Over the last 15 years or so, I've read a lot about various traditional diets. Most of the reading was with health in mind, but I've also enjoyed reading about the culture. I noticed something that was actually glaringly obvious: home cooks in those traditional societies don't cook foods from other cultures. In fact, they rarely cook with anything outside their own community or region.

It made me wonder how much variety I need in my own diet, not only in ingredients, but also in different cuisines.

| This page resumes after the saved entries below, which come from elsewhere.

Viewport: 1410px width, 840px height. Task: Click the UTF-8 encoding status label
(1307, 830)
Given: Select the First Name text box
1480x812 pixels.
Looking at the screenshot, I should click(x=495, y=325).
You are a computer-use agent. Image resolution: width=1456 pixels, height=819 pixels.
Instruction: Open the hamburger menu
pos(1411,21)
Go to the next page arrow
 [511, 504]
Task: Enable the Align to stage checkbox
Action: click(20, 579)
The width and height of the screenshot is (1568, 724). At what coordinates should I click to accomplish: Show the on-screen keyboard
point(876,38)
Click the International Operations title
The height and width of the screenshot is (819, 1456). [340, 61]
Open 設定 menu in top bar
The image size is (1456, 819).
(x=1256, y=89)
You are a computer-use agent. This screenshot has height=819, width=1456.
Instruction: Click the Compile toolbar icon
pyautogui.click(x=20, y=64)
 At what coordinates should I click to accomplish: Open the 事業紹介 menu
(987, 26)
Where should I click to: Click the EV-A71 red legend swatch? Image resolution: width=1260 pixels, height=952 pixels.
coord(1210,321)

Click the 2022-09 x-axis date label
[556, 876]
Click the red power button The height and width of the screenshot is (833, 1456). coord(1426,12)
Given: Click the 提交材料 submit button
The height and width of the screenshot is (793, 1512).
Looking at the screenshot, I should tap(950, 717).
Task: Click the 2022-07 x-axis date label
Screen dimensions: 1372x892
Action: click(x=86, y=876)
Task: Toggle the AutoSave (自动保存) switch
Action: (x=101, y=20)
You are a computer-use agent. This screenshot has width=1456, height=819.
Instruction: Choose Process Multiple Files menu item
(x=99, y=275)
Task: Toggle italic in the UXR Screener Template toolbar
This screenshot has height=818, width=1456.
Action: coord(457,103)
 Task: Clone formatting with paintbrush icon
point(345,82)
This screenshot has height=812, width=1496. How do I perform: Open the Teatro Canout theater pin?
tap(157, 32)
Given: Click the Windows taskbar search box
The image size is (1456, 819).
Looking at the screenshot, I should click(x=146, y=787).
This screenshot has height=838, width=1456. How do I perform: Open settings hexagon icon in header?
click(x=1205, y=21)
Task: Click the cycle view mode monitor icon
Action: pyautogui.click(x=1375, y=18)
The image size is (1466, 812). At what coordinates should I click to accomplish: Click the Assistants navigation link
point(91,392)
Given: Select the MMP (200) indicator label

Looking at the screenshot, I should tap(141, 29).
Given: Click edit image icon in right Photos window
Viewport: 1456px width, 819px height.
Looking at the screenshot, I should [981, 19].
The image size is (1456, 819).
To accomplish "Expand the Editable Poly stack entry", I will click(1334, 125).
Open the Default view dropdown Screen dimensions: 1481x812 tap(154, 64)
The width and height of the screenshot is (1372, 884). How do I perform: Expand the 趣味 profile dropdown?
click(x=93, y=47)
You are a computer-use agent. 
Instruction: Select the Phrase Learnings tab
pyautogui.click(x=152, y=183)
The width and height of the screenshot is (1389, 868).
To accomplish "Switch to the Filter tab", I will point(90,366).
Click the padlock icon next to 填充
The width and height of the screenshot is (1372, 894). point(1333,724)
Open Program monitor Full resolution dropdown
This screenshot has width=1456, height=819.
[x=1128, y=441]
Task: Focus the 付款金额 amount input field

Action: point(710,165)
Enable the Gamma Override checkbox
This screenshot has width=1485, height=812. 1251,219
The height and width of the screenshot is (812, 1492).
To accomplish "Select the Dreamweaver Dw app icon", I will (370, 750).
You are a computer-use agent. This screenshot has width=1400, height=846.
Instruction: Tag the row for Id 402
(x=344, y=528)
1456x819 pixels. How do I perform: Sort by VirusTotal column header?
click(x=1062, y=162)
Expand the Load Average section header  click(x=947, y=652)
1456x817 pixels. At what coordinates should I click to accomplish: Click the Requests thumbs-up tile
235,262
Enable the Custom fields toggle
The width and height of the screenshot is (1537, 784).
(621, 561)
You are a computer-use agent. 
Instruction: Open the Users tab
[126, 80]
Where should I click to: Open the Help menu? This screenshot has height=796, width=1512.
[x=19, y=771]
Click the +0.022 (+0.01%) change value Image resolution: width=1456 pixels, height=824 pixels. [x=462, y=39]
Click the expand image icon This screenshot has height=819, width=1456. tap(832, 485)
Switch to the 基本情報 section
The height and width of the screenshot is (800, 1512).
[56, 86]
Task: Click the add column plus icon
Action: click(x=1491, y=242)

I was born, raised and still live in the Midwest. I like the foods I grew up eating. I'm also very fond of the foods of the Mediterranean, especially Italian, Greek and Lebanese. I keep basic ingredients for those on hand -- and many overlap. I don't keep the more "exotic" herbs and spices, such as sumac or fenugreek, etc. I don't use them often enough to warrant having them in my pantry. I do keep some basic ingredients for Tex-Mex/Mexican and Asian dishes, but if a recipe calls for something I don't have, I may omit it, substitute if I can, or just not make the recipe.

wosnes said...

Oh, another tip for saving money at the grocery. This comes from Clara's Kitchen by Clara Cannucciari: "Walk when you go to the grocery store. Because if you don't have a large car trunk to store things, you'll be forced to buy only what you can comfortably carry, which is most likely all you need."

Obviously it's not possible for many of us now, but it's certainly something to think about!

Daniel said...

Wosnes, these are exceptional ideas. Thank you for sharing.

And regarding walking to the grocery store: even the people who claim it's impossible for them to walk can still apply an aspect of this tip: instead of using a cart, why not try using the smaller handbaskets?

This could be a great tip for impulse-purchase prone shoppers. If you don't have room in your basket, you won't buy it.